### TASK TO CARRY OUT
Which lines run from the one containing "Beschrijving [tab] (507, 772)" to the end of the listing? Copy them out exactly, leaving out the rest.

### ENTRIES SUPPLIED

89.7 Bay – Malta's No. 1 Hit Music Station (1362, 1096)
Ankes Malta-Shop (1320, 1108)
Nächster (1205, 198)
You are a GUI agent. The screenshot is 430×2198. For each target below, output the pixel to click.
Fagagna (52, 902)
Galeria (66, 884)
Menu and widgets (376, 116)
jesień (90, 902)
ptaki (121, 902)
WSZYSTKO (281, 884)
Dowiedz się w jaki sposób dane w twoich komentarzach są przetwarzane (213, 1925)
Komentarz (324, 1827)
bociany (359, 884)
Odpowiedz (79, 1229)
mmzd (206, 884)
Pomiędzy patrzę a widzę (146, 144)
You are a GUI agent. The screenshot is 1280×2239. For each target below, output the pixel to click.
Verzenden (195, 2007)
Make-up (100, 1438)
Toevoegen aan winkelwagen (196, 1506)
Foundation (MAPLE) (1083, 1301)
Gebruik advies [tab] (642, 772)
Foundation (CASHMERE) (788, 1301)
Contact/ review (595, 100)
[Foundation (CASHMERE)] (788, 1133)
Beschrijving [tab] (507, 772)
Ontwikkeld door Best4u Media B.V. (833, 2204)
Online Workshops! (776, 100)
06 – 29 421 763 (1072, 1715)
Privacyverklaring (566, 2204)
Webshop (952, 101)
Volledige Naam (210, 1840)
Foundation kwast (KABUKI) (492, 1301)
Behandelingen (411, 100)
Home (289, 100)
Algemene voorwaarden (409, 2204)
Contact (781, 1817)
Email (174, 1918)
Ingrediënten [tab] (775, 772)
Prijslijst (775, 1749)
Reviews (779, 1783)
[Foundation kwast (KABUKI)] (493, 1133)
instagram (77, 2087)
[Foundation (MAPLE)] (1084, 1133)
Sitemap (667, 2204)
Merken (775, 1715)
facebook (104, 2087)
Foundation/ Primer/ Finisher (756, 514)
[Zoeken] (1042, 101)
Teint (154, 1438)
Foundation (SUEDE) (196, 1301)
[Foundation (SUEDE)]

### FINISHED TASK
Beschrijving [tab] (507, 772)
Ontwikkeld door Best4u Media B.V. (833, 2204)
Online Workshops! (776, 100)
06 – 29 421 763 (1072, 1715)
Privacyverklaring (566, 2204)
Webshop (952, 101)
Volledige Naam (210, 1840)
Foundation kwast (KABUKI) (492, 1301)
Behandelingen (411, 100)
Home (289, 100)
Algemene voorwaarden (409, 2204)
Contact (781, 1817)
Email (174, 1918)
Ingrediënten [tab] (775, 772)
Prijslijst (775, 1749)
Reviews (779, 1783)
[Foundation kwast (KABUKI)] (493, 1133)
instagram (77, 2087)
[Foundation (MAPLE)] (1084, 1133)
Sitemap (667, 2204)
Merken (775, 1715)
facebook (104, 2087)
Foundation/ Primer/ Finisher (756, 514)
[Zoeken] (1042, 101)
Teint (154, 1438)
Foundation (SUEDE) (196, 1301)
[Foundation (SUEDE)]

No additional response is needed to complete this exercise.